— Description of the task —
Rewrite the entries below, putting "screen assistant" wherever "GUI agent" appears and leaving everything else unchanged.

— Data to process —
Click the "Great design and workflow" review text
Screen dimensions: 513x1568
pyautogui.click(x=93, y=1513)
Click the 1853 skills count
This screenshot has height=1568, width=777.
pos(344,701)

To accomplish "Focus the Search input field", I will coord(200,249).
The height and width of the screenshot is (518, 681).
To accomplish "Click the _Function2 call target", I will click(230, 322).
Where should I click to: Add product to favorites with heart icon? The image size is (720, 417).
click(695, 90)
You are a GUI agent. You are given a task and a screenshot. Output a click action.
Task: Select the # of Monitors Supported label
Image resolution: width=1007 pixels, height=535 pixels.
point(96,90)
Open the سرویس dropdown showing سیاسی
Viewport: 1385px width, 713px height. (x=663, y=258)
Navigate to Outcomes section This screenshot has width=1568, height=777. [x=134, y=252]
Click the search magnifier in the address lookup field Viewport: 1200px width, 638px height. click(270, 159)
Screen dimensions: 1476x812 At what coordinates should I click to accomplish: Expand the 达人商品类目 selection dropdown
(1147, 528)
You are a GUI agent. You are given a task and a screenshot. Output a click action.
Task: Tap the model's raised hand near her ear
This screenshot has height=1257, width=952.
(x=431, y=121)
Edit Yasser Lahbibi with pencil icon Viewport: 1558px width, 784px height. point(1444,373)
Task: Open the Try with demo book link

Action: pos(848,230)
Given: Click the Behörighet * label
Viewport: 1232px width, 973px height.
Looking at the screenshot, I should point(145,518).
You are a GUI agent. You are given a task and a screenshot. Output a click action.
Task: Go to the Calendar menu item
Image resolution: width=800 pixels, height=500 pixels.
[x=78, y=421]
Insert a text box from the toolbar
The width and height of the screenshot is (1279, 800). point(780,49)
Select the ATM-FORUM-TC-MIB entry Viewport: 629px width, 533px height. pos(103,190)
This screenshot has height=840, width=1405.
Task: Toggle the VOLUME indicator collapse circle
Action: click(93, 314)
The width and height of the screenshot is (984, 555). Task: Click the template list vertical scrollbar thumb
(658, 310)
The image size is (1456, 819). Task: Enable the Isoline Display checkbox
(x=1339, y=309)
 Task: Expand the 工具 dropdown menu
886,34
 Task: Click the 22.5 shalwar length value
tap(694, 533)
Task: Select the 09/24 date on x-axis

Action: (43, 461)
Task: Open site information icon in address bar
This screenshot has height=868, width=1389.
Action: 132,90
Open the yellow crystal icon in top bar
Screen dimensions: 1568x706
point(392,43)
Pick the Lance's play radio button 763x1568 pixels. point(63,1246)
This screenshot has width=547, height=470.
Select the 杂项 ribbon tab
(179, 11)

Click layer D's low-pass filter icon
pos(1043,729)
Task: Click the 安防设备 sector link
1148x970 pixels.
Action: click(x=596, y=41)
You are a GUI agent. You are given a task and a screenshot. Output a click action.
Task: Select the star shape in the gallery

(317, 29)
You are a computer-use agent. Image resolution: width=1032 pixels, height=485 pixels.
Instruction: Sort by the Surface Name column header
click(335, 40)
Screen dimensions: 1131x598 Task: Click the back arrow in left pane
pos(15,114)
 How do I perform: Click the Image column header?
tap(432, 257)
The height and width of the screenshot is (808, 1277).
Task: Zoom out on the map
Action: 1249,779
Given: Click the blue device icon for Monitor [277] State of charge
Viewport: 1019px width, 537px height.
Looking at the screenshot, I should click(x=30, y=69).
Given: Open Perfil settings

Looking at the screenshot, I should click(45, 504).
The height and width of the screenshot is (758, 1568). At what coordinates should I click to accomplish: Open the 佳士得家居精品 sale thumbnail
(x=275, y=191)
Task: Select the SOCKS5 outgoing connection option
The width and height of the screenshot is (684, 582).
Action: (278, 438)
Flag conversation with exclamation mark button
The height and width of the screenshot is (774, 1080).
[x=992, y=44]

— The answer —
Click the "Great design and workflow" review text
Screen dimensions: 513x1568
pyautogui.click(x=93, y=1513)
Click the 1853 skills count
This screenshot has height=1568, width=777.
pos(344,701)

To accomplish "Focus the Search input field", I will coord(200,249).
The height and width of the screenshot is (518, 681).
To accomplish "Click the _Function2 call target", I will click(230, 322).
Where should I click to: Add product to favorites with heart icon? The image size is (720, 417).
click(695, 90)
You are a screen assistant. You are given a task and a screenshot. Output a click action.
Task: Select the # of Monitors Supported label
Image resolution: width=1007 pixels, height=535 pixels.
point(96,90)
Open the سرویس dropdown showing سیاسی
Viewport: 1385px width, 713px height. (x=663, y=258)
Navigate to Outcomes section This screenshot has width=1568, height=777. [x=134, y=252]
Click the search magnifier in the address lookup field Viewport: 1200px width, 638px height. click(270, 159)
Screen dimensions: 1476x812 At what coordinates should I click to accomplish: Expand the 达人商品类目 selection dropdown
(1147, 528)
You are a screen assistant. You are given a task and a screenshot. Output a click action.
Task: Tap the model's raised hand near her ear
This screenshot has height=1257, width=952.
(x=431, y=121)
Edit Yasser Lahbibi with pencil icon Viewport: 1558px width, 784px height. point(1444,373)
Task: Open the Try with demo book link

Action: pos(848,230)
Given: Click the Behörighet * label
Viewport: 1232px width, 973px height.
Looking at the screenshot, I should point(145,518).
You are a screen assistant. You are given a task and a screenshot. Output a click action.
Task: Go to the Calendar menu item
Image resolution: width=800 pixels, height=500 pixels.
[x=78, y=421]
Insert a text box from the toolbar
The width and height of the screenshot is (1279, 800). point(780,49)
Select the ATM-FORUM-TC-MIB entry Viewport: 629px width, 533px height. pos(103,190)
This screenshot has height=840, width=1405.
Task: Toggle the VOLUME indicator collapse circle
Action: click(93, 314)
The width and height of the screenshot is (984, 555). Task: Click the template list vertical scrollbar thumb
(658, 310)
The image size is (1456, 819). Task: Enable the Isoline Display checkbox
(x=1339, y=309)
 Task: Expand the 工具 dropdown menu
886,34
 Task: Click the 22.5 shalwar length value
tap(694, 533)
Task: Select the 09/24 date on x-axis

Action: (43, 461)
Task: Open site information icon in address bar
This screenshot has height=868, width=1389.
Action: 132,90
Open the yellow crystal icon in top bar
Screen dimensions: 1568x706
point(392,43)
Pick the Lance's play radio button 763x1568 pixels. point(63,1246)
This screenshot has width=547, height=470.
Select the 杂项 ribbon tab
(179, 11)

Click layer D's low-pass filter icon
pos(1043,729)
Task: Click the 安防设备 sector link
1148x970 pixels.
Action: click(x=596, y=41)
You are a screen assistant. You are given a task and a screenshot. Output a click action.
Task: Select the star shape in the gallery

(317, 29)
You are a computer-use agent. Image resolution: width=1032 pixels, height=485 pixels.
Instruction: Sort by the Surface Name column header
click(335, 40)
Screen dimensions: 1131x598 Task: Click the back arrow in left pane
pos(15,114)
 How do I perform: Click the Image column header?
tap(432, 257)
The height and width of the screenshot is (808, 1277).
Task: Zoom out on the map
Action: 1249,779
Given: Click the blue device icon for Monitor [277] State of charge
Viewport: 1019px width, 537px height.
Looking at the screenshot, I should click(x=30, y=69).
Given: Open Perfil settings

Looking at the screenshot, I should click(45, 504).
The height and width of the screenshot is (758, 1568). At what coordinates should I click to accomplish: Open the 佳士得家居精品 sale thumbnail
(x=275, y=191)
Task: Select the SOCKS5 outgoing connection option
The width and height of the screenshot is (684, 582).
Action: (278, 438)
Flag conversation with exclamation mark button
The height and width of the screenshot is (774, 1080).
[x=992, y=44]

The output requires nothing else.